======== Dataset

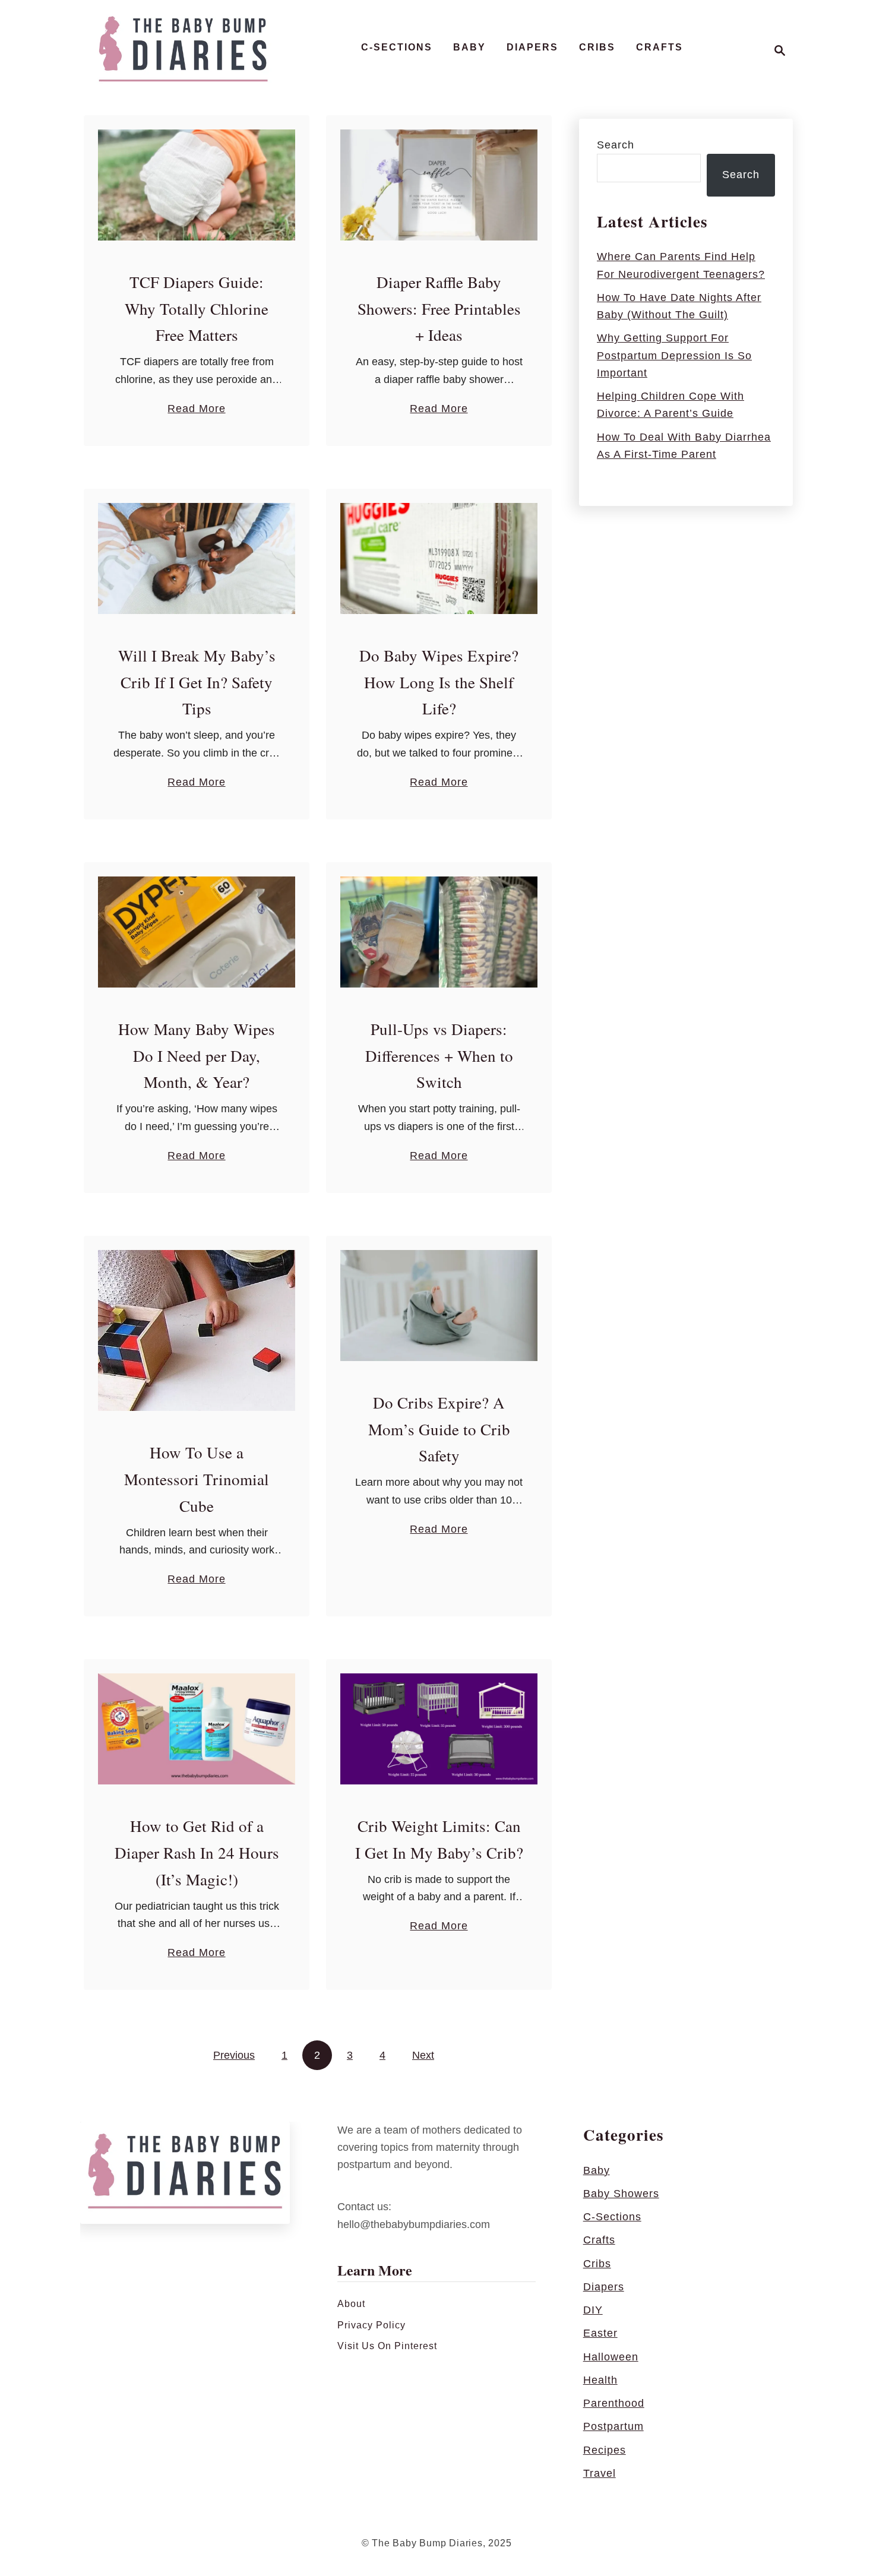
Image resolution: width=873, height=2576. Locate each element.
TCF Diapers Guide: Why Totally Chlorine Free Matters (196, 308)
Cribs (597, 2264)
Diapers (603, 2287)
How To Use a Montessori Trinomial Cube (196, 1479)
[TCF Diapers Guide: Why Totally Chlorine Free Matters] (196, 184)
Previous (234, 2055)
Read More (196, 409)
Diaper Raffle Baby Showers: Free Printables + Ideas (439, 308)
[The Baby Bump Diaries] (183, 50)
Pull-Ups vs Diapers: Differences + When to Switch (439, 1055)
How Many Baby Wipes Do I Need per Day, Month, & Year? (196, 1055)
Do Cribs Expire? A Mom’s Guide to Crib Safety (439, 1429)
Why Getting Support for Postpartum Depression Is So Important (674, 355)
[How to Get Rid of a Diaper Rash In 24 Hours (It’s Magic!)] (196, 1728)
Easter (600, 2333)
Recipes (604, 2450)
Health (600, 2380)
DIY (593, 2310)
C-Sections (612, 2217)
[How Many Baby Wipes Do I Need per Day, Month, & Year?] (196, 932)
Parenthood (613, 2403)
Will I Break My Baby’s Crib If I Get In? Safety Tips (197, 682)
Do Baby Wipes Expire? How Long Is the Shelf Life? (438, 682)
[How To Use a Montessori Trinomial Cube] (196, 1330)
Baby (596, 2170)
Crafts (599, 2240)
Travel (599, 2473)
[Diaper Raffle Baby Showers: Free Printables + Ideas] (438, 184)
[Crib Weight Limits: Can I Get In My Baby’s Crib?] (438, 1728)
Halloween (610, 2357)
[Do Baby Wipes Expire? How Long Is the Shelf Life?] (438, 558)
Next (423, 2055)
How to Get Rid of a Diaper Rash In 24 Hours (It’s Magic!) (197, 1852)
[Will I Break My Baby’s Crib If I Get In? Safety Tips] (196, 558)
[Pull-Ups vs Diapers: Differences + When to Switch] (438, 932)
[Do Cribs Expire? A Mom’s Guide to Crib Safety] (438, 1305)
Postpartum (613, 2426)
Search (615, 145)
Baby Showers (621, 2194)
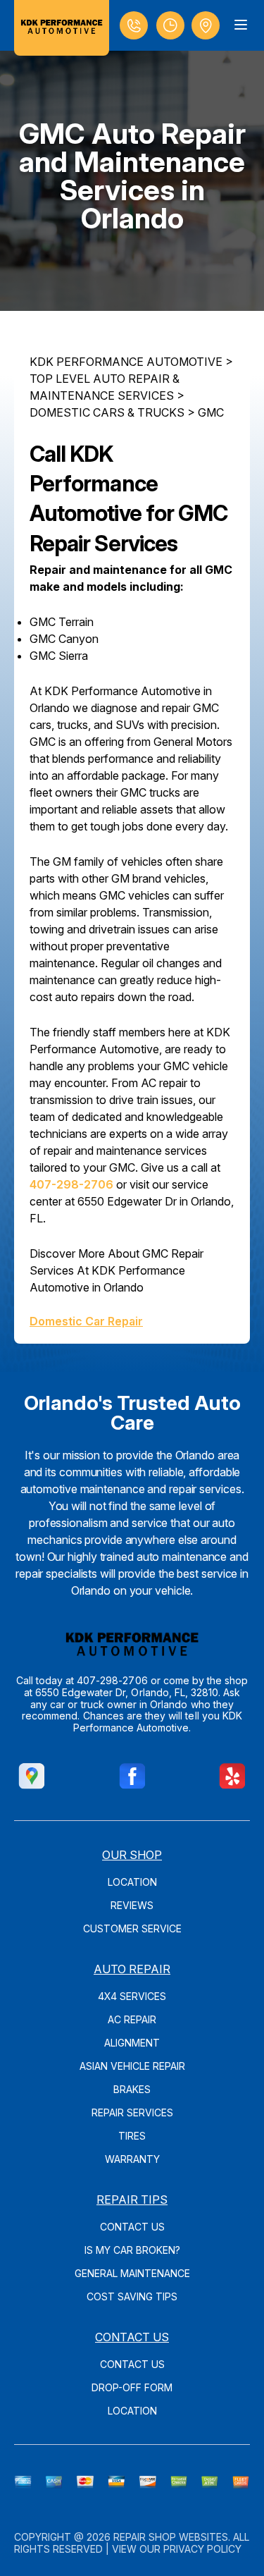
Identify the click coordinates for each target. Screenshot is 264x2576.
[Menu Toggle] (240, 25)
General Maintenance (132, 2273)
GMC (211, 412)
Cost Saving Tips (132, 2296)
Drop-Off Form (132, 2387)
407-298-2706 (71, 1184)
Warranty (132, 2159)
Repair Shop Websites (170, 2537)
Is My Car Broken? (132, 2250)
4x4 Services (132, 1996)
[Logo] (61, 28)
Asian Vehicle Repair (132, 2066)
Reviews (132, 1905)
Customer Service (132, 1928)
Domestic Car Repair (86, 1321)
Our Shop (132, 1855)
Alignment (132, 2043)
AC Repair (132, 2019)
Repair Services (132, 2112)
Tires (132, 2136)
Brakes (132, 2089)
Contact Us (132, 2227)
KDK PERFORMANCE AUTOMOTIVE (126, 362)
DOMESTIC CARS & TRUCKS (107, 412)
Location (132, 1882)
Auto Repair (132, 1969)
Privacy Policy (202, 2549)
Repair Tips (132, 2199)
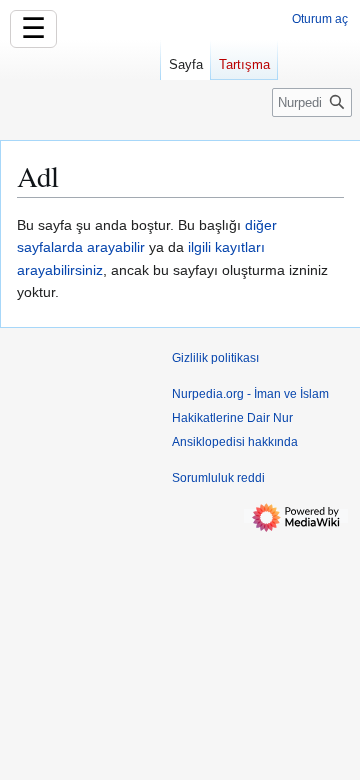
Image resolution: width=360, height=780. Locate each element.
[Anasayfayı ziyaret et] (80, 80)
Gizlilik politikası (215, 358)
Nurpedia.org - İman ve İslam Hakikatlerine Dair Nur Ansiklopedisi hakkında (250, 418)
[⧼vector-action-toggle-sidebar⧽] (80, 88)
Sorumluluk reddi (218, 478)
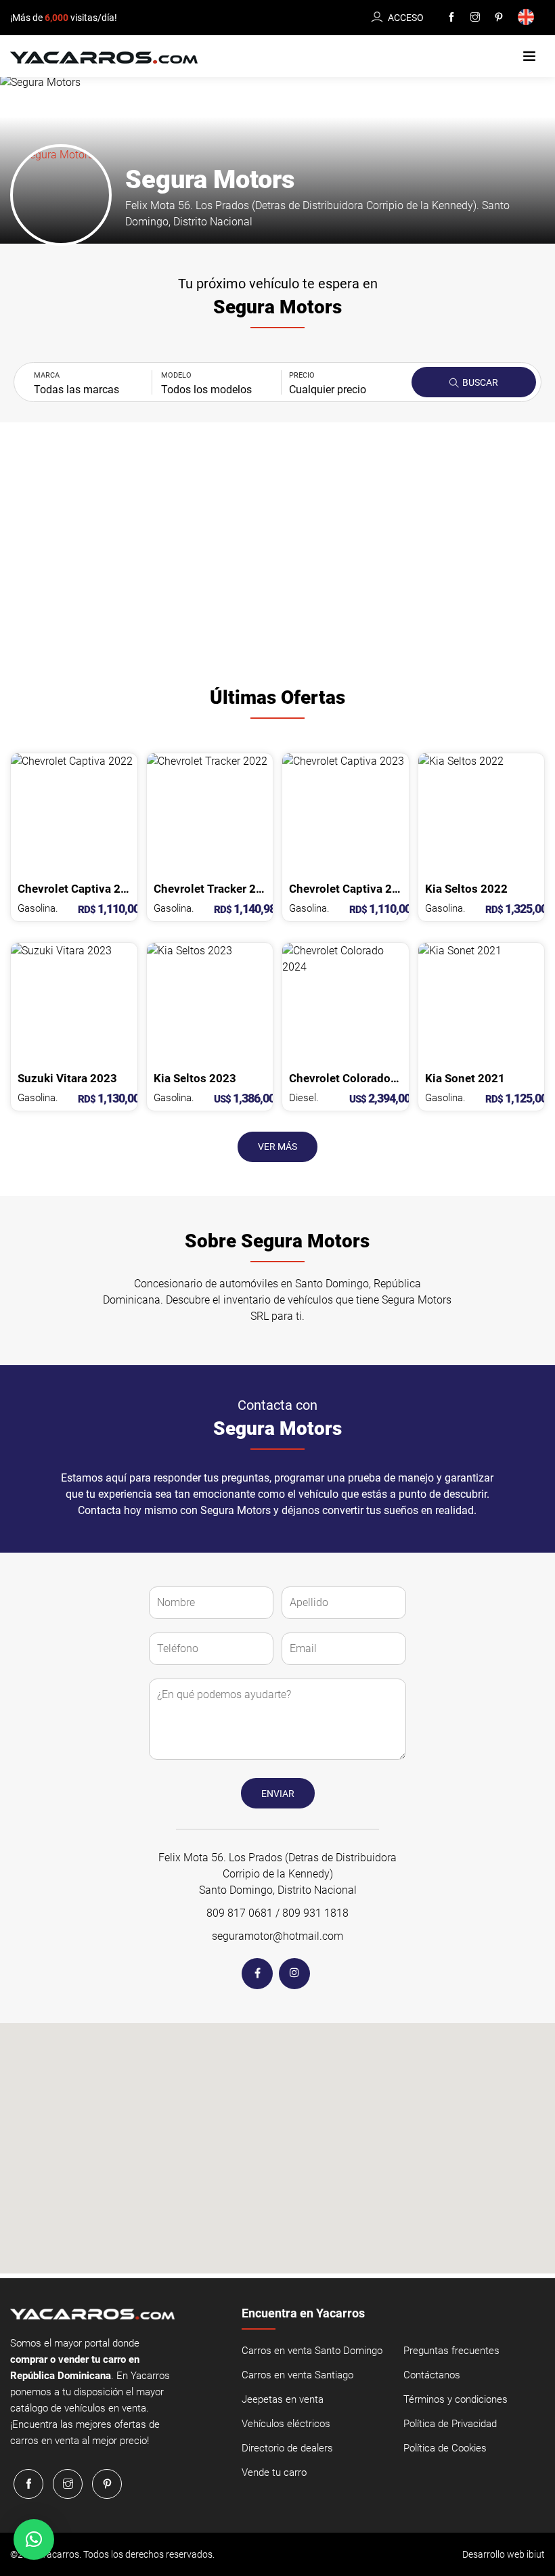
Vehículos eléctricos (286, 2424)
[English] (528, 18)
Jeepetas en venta (283, 2399)
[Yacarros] (104, 57)
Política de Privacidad (450, 2424)
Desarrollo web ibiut (503, 2554)
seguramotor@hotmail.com (277, 1936)
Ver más (277, 1146)
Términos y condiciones (455, 2399)
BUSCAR (479, 382)
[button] (529, 57)
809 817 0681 (239, 1913)
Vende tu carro (274, 2472)
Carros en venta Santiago (297, 2375)
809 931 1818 (315, 1913)
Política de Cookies (445, 2448)
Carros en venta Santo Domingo (312, 2351)
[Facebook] (451, 18)
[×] (34, 2539)
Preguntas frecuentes (451, 2351)
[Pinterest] (499, 18)
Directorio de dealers (287, 2448)
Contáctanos (431, 2375)
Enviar (277, 1793)
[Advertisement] (277, 551)
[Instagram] (475, 18)
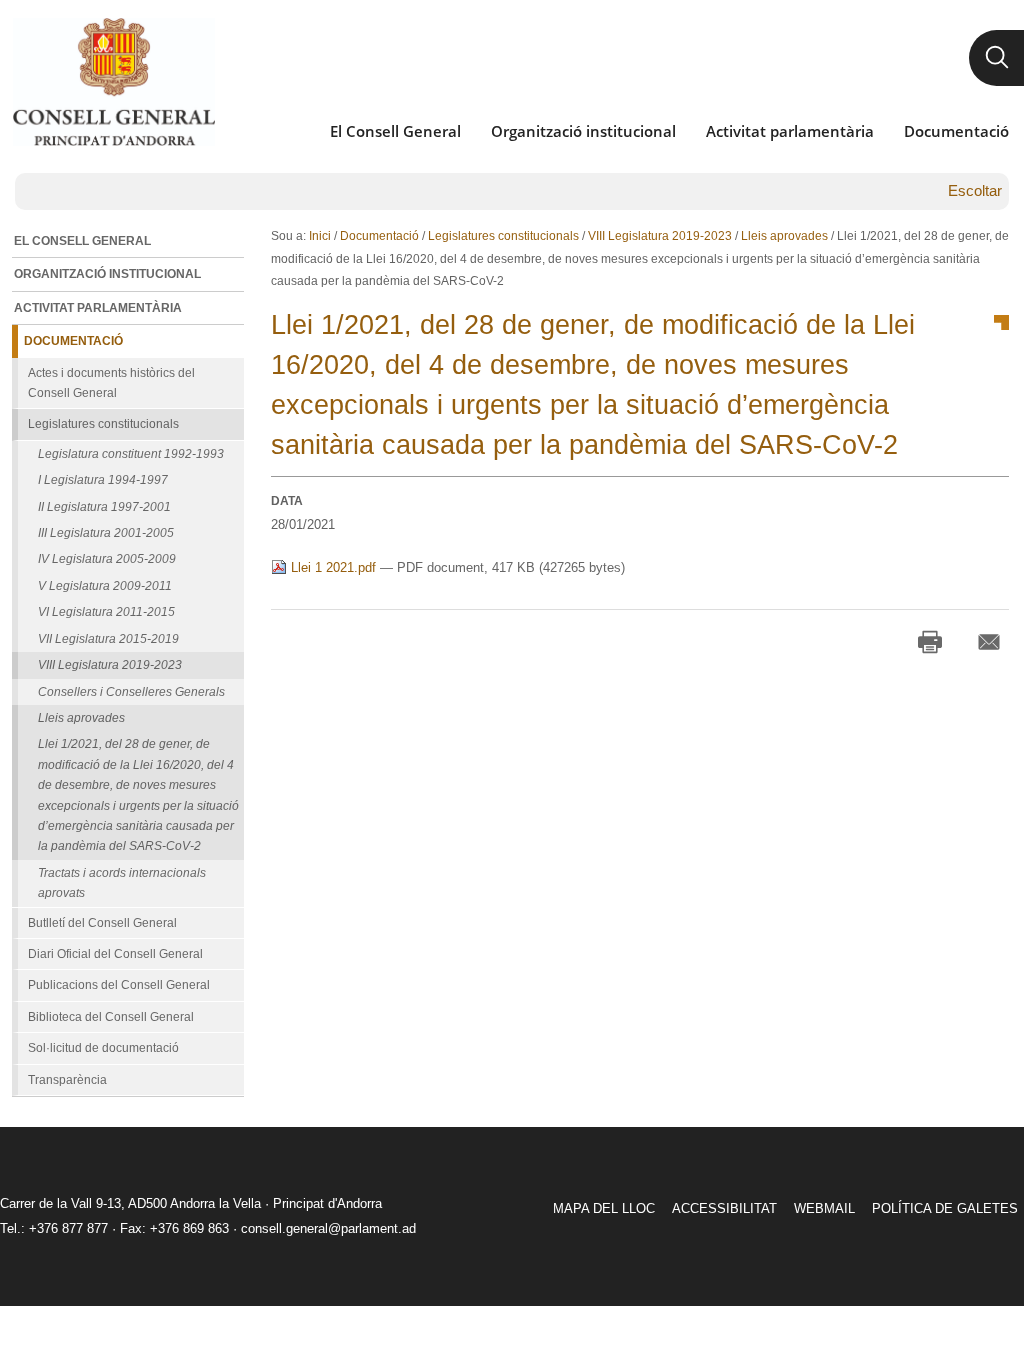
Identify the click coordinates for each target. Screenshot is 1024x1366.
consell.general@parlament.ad (328, 1228)
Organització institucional (583, 131)
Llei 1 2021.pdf (333, 567)
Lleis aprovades (784, 236)
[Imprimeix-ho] (930, 642)
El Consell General (395, 131)
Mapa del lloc (604, 1208)
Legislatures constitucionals (503, 236)
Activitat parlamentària (790, 131)
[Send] (989, 642)
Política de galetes (945, 1208)
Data (287, 501)
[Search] (996, 58)
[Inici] (113, 82)
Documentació (956, 131)
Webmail (824, 1208)
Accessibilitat (724, 1208)
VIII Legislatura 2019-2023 (660, 236)
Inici (320, 236)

================

Exactly the lines from the one with "Ver más (277, 1146)" through the end of the records should be written out, and only those. Pictures do not belong in the copy.

Ver más (277, 1146)
Términos y condiciones (455, 2399)
BUSCAR (479, 382)
[button] (529, 57)
809 817 0681 (239, 1913)
Vende tu carro (274, 2472)
Carros en venta Santiago (297, 2375)
809 931 1818 (315, 1913)
Política de Cookies (445, 2448)
Carros en venta Santo Domingo (312, 2351)
[Facebook] (451, 18)
[×] (34, 2539)
Preguntas frecuentes (451, 2351)
[Pinterest] (499, 18)
Directorio de dealers (287, 2448)
Contáctanos (431, 2375)
Enviar (277, 1793)
[Advertisement] (277, 551)
[Instagram] (475, 18)
Identify the click coordinates for each target. Screenshot is 1024x1366.
consell.general@parlament.ad (328, 1228)
Organització institucional (583, 131)
Llei 1 2021.pdf (333, 567)
Lleis aprovades (784, 236)
[Imprimeix-ho] (930, 642)
El Consell General (395, 131)
Mapa del lloc (604, 1208)
Legislatures constitucionals (503, 236)
Activitat parlamentària (790, 131)
[Send] (989, 642)
Política de galetes (945, 1208)
Data (287, 501)
[Search] (996, 58)
[Inici] (113, 82)
Documentació (956, 131)
Webmail (824, 1208)
Accessibilitat (724, 1208)
VIII Legislatura 2019-2023 (660, 236)
Inici (320, 236)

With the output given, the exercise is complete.